A random sampling of the over 187, 000 signatures submitted by proponents projected a validity rate of more than 110 percent of the number required to qualify for the ballot, according to a July 31 media release, thus precluding the work of validating each individual signature. The current signature requirement for statewide initiatives is 124, 238.
Currently numbered as Initiative 91, the ballot measure purports to ban the practice of “trophy hunting,” which generally means killing an animal for sport and not for consumption or harvest. However, the initiative goes on to broadly define trophy hunting as “intentional killing, wounding, pursuing or entrapping of a mountain lion, bobcat or lynx,” which in practice means a ban on hunting the animals entirely, according to Dan Gates from Coloradans for Responsible wildlife Management, a pro-hunting group that opposes the measure.

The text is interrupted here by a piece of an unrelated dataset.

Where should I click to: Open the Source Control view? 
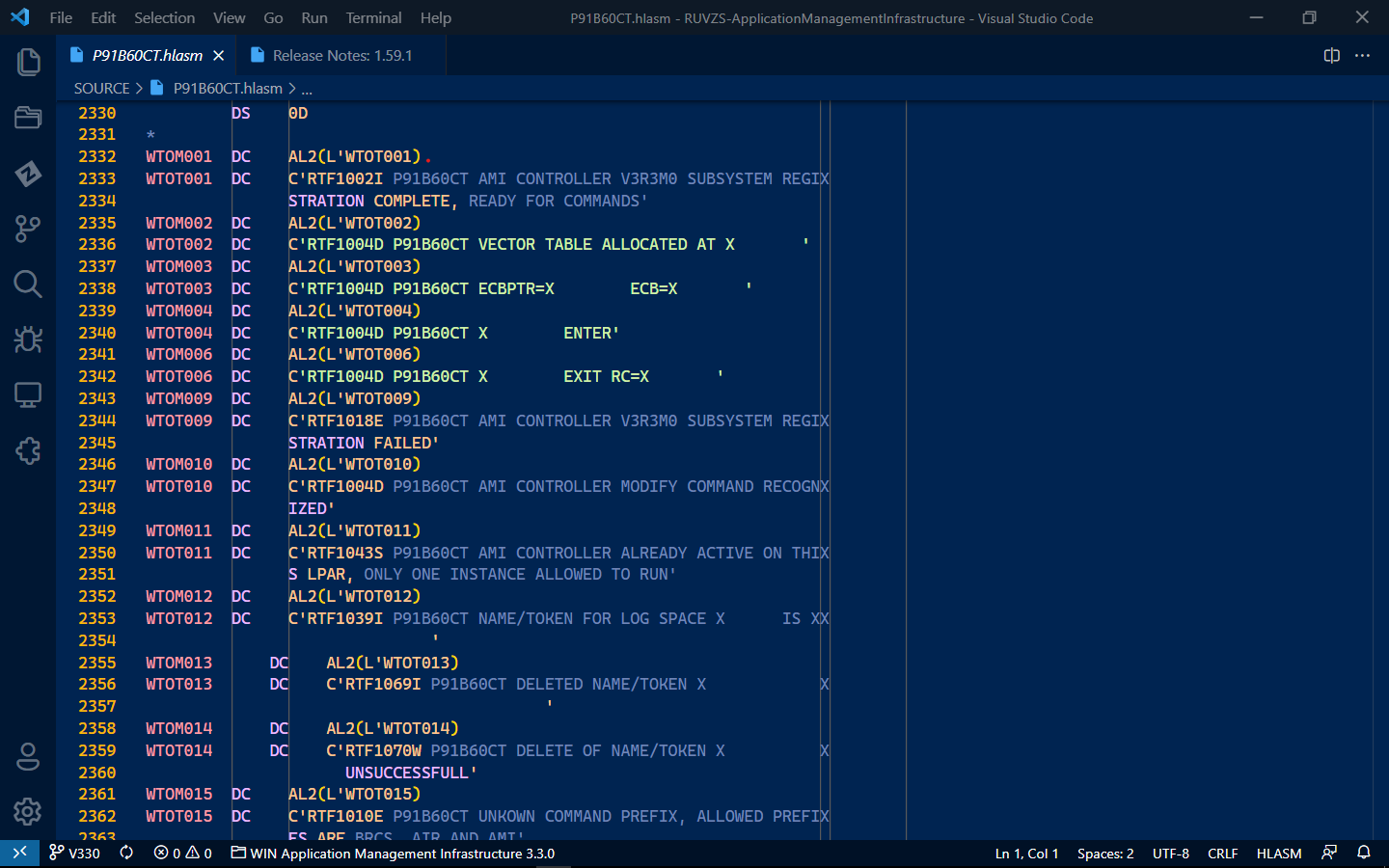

“They say they want to curtail trophy hunting, but the definition in the petition says ‘intentional killing,’” Gates previously said. “All of hunting is intentional killing. If they are going to classify that hunting as intentional killing, how can they not be for getting rid of all forms of hunting?”
In Colorado, the hunting of mountain lions, which runs yearly from November to March (with additional hunting in April if needed) is already prohibited unless the meat of the animal is harvested for consumption. In other words, lion hunting just for the taking of a trophy is already illegal.
Lynx are already protected by both state and federal law, with hunting and trapping prohibited.
As previously reported by Complete Colorado, the Colorado Wildlife Conservation Project (CWCP), a broad-based coalition of hunting, fishing and conservation groups has come out against the measure, calling the effort a threat to science-based wildlife management in Colorado.
The measure is a statutory change, meaning that it needs fifty percent-plus-one of the vote to pass, and can be amended by the legislature, as with any other state law.